Time and Tantalizing Foods
It takes about one full hour for the cemented temporary crown to set up, so it is imperative that the patient not chew on anything for at least that period of time. After an hour or so, softer foods may be consumed and gently chewed. Also, most any beverage can be enjoyed as long as it’s not icy cold or piping hot. Remember that this temporarily protected tooth may be quite sensitive to such extreme temperatures for the next couple weeks.
During this time period it’s important to avoid consuming any hard or tougher foods like steak, granola bars, hard candy or trail mix that may require heavy or robust chewing pressure. As a reminder it goes without saying that you should never ever chew on ice. Additionally, avoid anything sticky such as peanut butter, gum, popcorn or caramel based treats. Though quite tasty, these ‘gummy goodies’ could pose a problem because they can pull at the temporary crown, increasing the potential to loosen the bond that holds this appliance in place.
Temporary Crown Aftercare
Aside from refraining from some of the foods just mentioned, there are a number of things that the patient should do after their first appointment. As noted, it will take about two weeks for the permanent porcelain or gold crown to be cast and prepped for your next dental visit. During this time period it’s very important to insure that the temporary crown and the tooth underneath it are kept in good condition.
Here are several things to do and to remember so that the restoration goes as smoothly as possible:
- First of all, continue to brush normally but not vigorously. If a soft bristle toothbrush helps you, then by all means use one as needed.
- Floss as necessary, but try to avoid flossing around the temporary crown. If you do, use side-to-side motion only, never up and down because such action may lift or pop the crown off the tooth.
- A daily 30 second rinse with an oral debriding agent like a 3% hydrogen peroxide solution can help to keep the gum line around the repaired tooth as healthy as possible.
- If for any reason the temporary crown comes off, by all means try to contact your dentist as soon as possible to have it re-set.

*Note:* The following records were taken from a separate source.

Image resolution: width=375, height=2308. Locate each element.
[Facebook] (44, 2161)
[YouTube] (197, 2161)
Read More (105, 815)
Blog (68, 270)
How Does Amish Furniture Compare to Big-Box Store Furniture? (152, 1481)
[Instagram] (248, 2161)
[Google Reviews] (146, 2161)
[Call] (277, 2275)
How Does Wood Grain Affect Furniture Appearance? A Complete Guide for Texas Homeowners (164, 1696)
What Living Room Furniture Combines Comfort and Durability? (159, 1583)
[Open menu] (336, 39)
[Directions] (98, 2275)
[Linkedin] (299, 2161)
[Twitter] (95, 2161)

- If immediate dental care is not possible, some dentists recommend that you visit a pharmacy to purchase DenTemp™ or Tempanol™ to bond the temporary crown back onto your tooth.
- Remember, if the temporary crown comes off, any long exposure of the unprotected tooth could compromise the integrity of the repair and possibly lead to loss of the tooth itself.

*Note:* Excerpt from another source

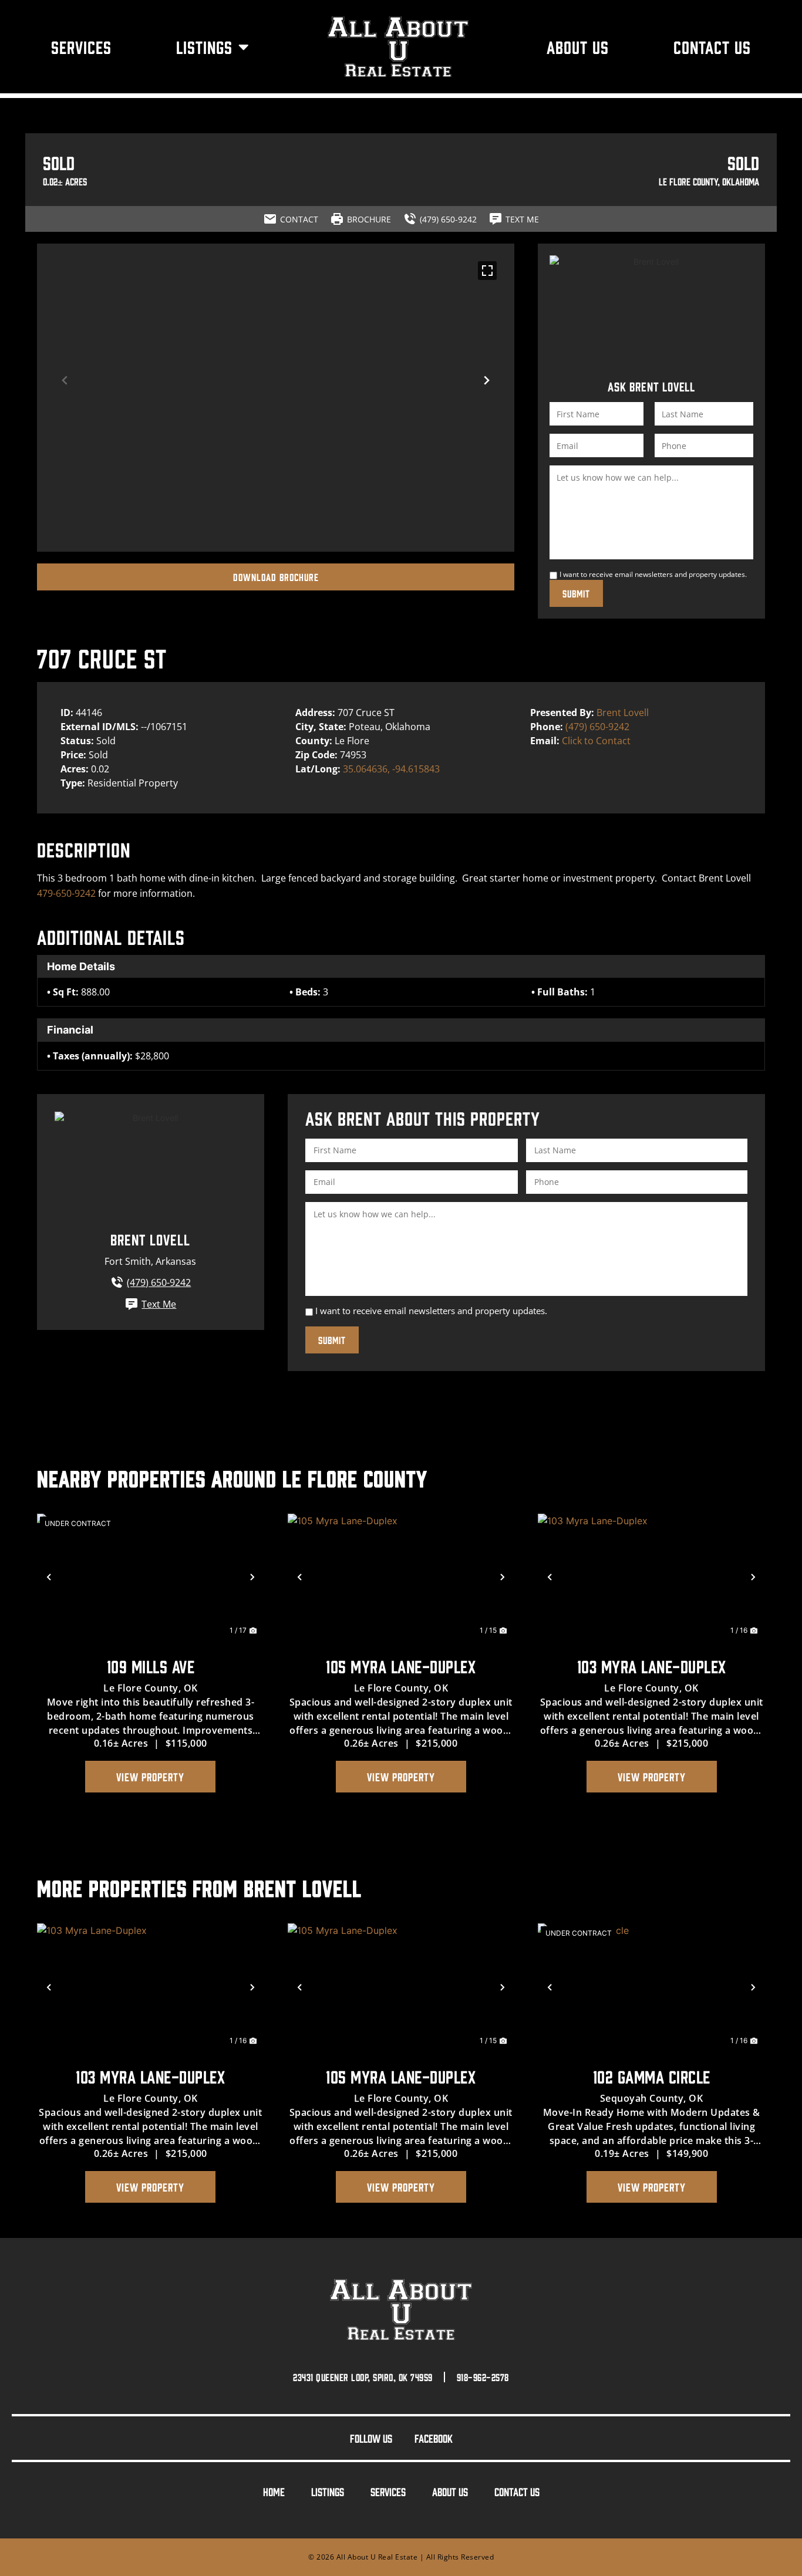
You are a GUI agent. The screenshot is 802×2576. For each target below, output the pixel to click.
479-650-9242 (66, 893)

If Your Temporary Crown Comes Loose
- If your temporary crown or bridge dislodges or comes off between appointments, slip it back on and then call our office at (208) 522-1164.

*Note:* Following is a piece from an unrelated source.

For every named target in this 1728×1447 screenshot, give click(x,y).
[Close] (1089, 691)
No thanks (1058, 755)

- We will re-cement it to your tooth.
- This is very important. Call our office to schedule a brief appointment for re-cementing, even if your tooth is not uncomfortable.
- Some denture adhesive or even toothpaste placed inside the crown hold it in place until you see us.
What Else Should We Know About These Crowns?
Your usual biting or chewing habits may occasionally remind you of the general sensitivity of the repaired tooth under the temporary crown. This is also true of extremely hot or cold beverages, and all of this is within normal parameters. If daily basic care has been taken and with a little luck the two week interval between the temporary crown and a permanent version should be rather uneventful.
The final visit to the dentist will generally require taking a quick x-ray to make a final inspection of the repaired tooth. Then, the temporary crown will be removed and the new and permanent crown will be cemented into place to complete the full restoration of the tooth.
A crown is strong and long lasting, and it can be as fully functional as all of your other teeth. Remember, however, that a dental check up every six months, as well as regular cleaning, will go a long way toward maintaining good dentition and a lifelong, healthy smile.